Please transcribe exactly, and only, the lines of the data below between the line holding "Given: Click the green check button" and the line holding "Click the print icon in title bar", inclusive.

Stored records
+++++

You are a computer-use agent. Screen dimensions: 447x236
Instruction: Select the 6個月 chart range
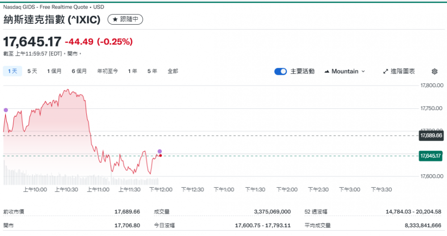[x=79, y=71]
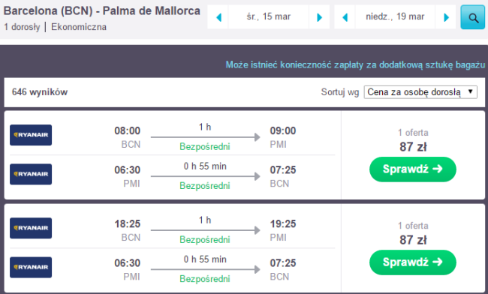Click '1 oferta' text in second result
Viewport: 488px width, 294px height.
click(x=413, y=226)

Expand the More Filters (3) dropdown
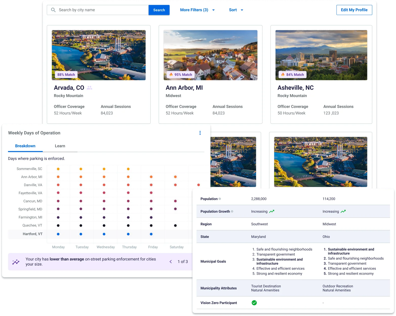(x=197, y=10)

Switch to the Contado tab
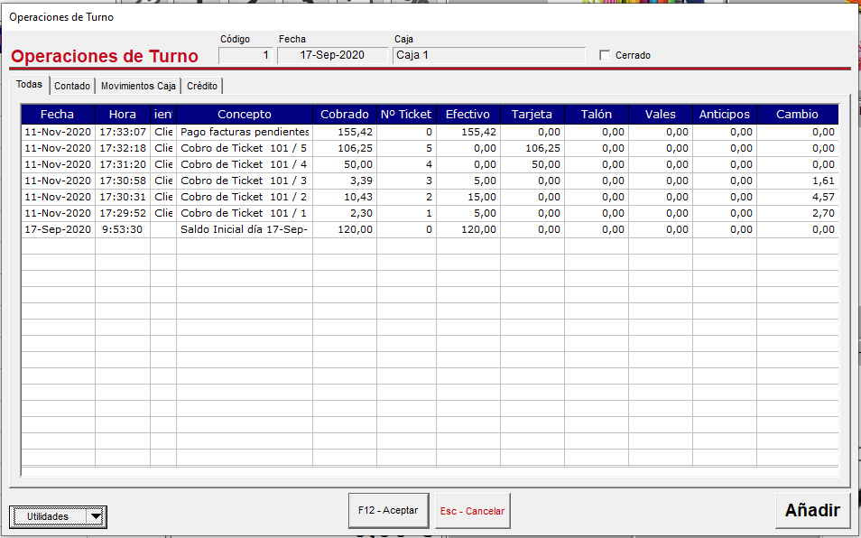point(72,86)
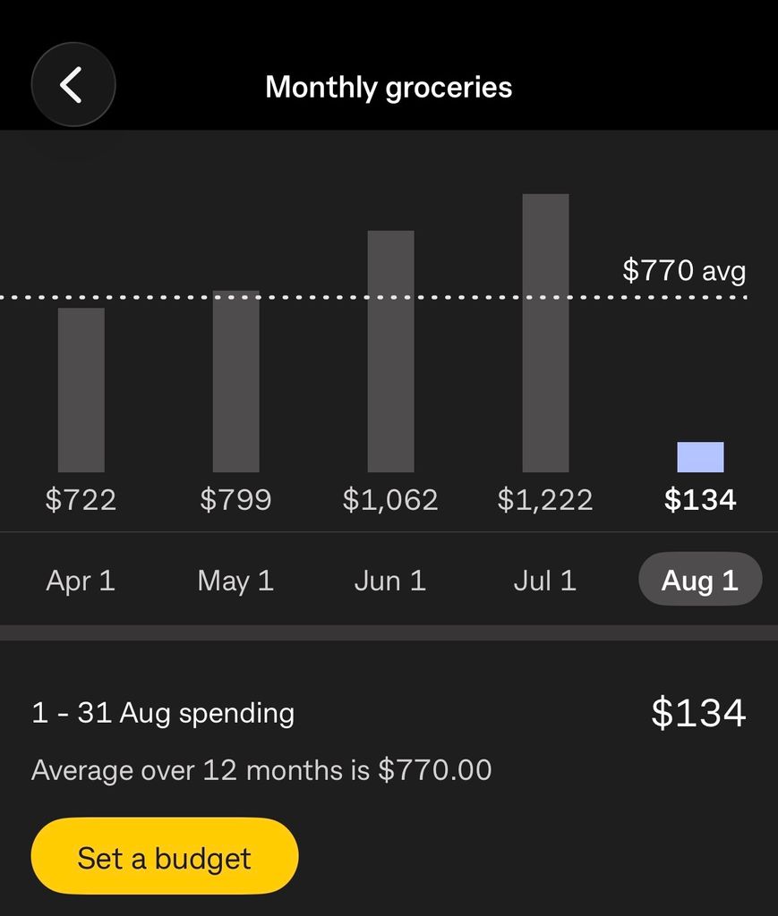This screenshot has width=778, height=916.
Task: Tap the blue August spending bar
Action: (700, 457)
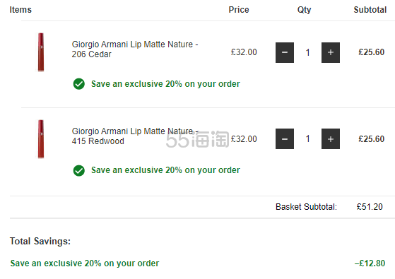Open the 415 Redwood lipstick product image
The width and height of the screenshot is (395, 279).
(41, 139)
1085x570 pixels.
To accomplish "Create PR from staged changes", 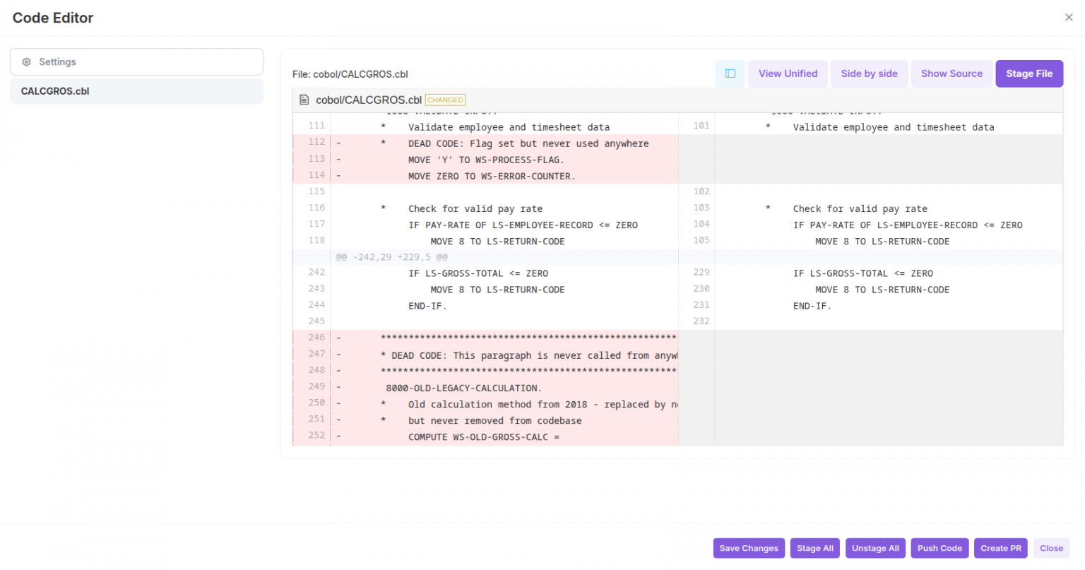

+++++

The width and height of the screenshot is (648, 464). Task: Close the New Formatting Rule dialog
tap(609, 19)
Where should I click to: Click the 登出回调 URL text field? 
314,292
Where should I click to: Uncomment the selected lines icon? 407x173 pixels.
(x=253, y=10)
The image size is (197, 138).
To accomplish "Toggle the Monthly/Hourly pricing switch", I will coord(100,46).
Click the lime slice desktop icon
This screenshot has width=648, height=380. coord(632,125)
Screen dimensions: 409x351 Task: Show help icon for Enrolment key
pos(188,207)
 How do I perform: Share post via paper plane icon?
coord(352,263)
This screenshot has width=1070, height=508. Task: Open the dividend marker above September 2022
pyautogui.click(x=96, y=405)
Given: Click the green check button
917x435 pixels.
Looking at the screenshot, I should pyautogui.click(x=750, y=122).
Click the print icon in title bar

+++++

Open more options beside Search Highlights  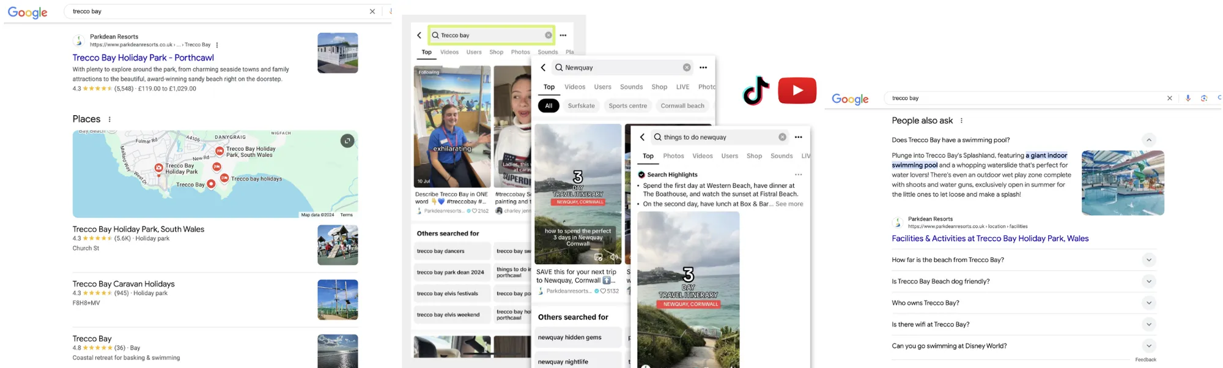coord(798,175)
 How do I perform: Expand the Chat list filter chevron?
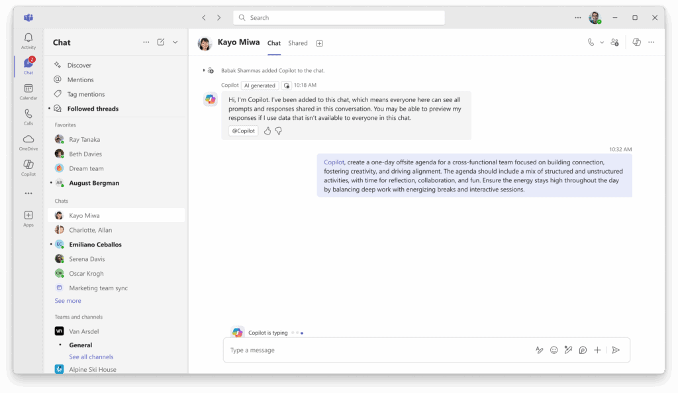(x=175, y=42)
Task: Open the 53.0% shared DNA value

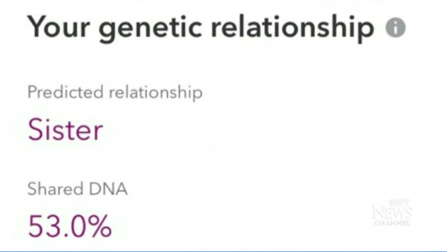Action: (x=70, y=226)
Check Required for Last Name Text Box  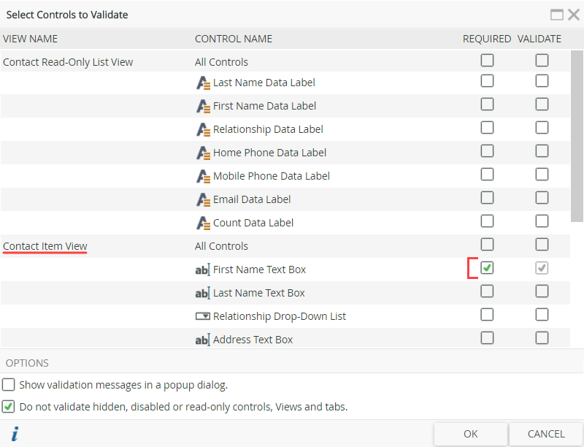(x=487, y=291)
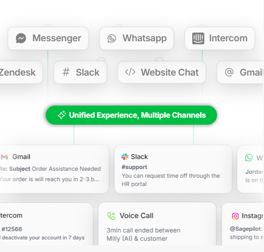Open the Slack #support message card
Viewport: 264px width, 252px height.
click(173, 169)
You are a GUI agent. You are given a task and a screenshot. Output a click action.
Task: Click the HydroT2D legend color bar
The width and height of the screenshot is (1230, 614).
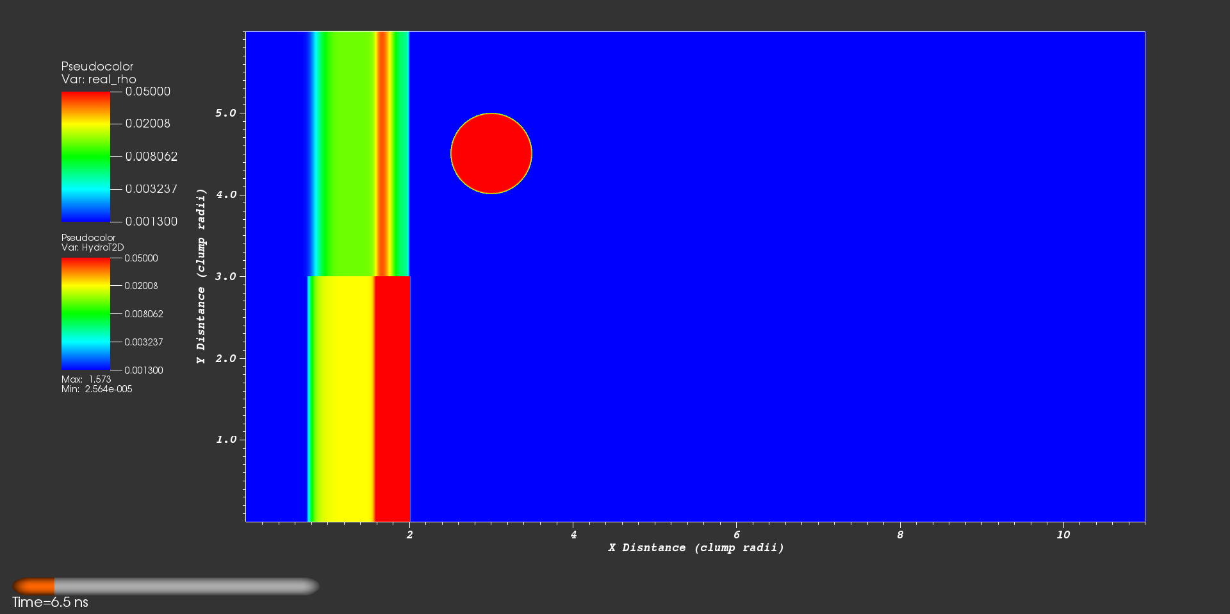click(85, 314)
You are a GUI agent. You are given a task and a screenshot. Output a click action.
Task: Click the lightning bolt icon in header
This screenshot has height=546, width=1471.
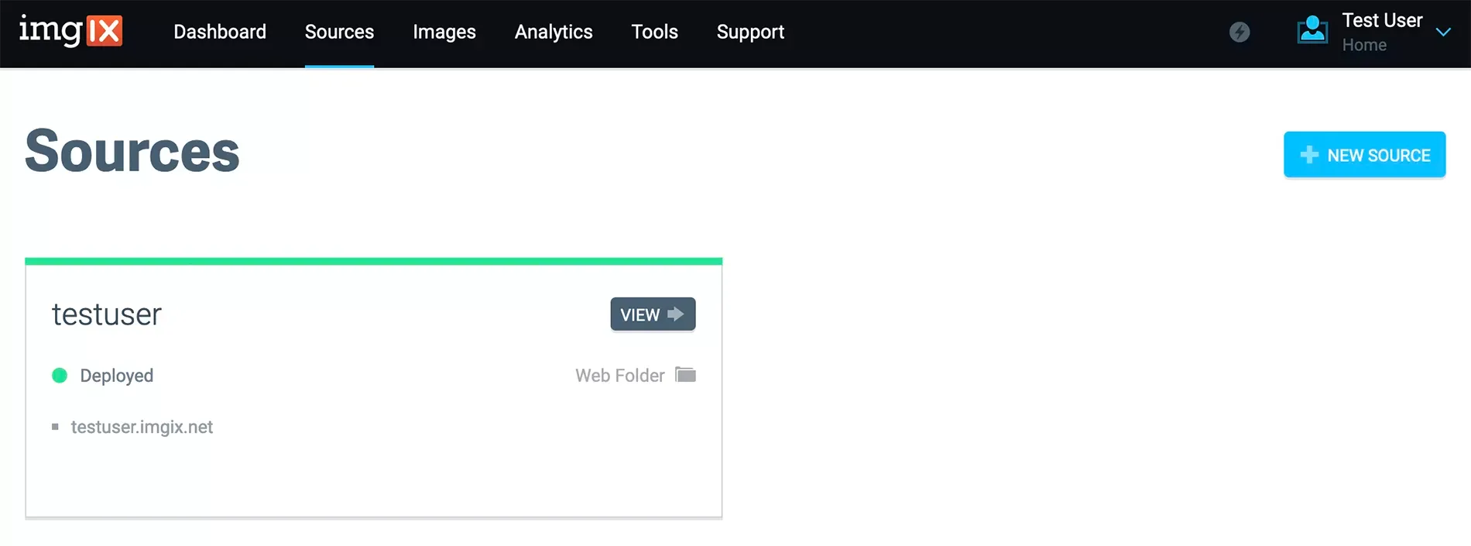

+++++

OUTPUT OF THE EXERCISE:
Given: Click the green check button
917x435 pixels.
Looking at the screenshot, I should pyautogui.click(x=750, y=122).
Click the print icon in title bar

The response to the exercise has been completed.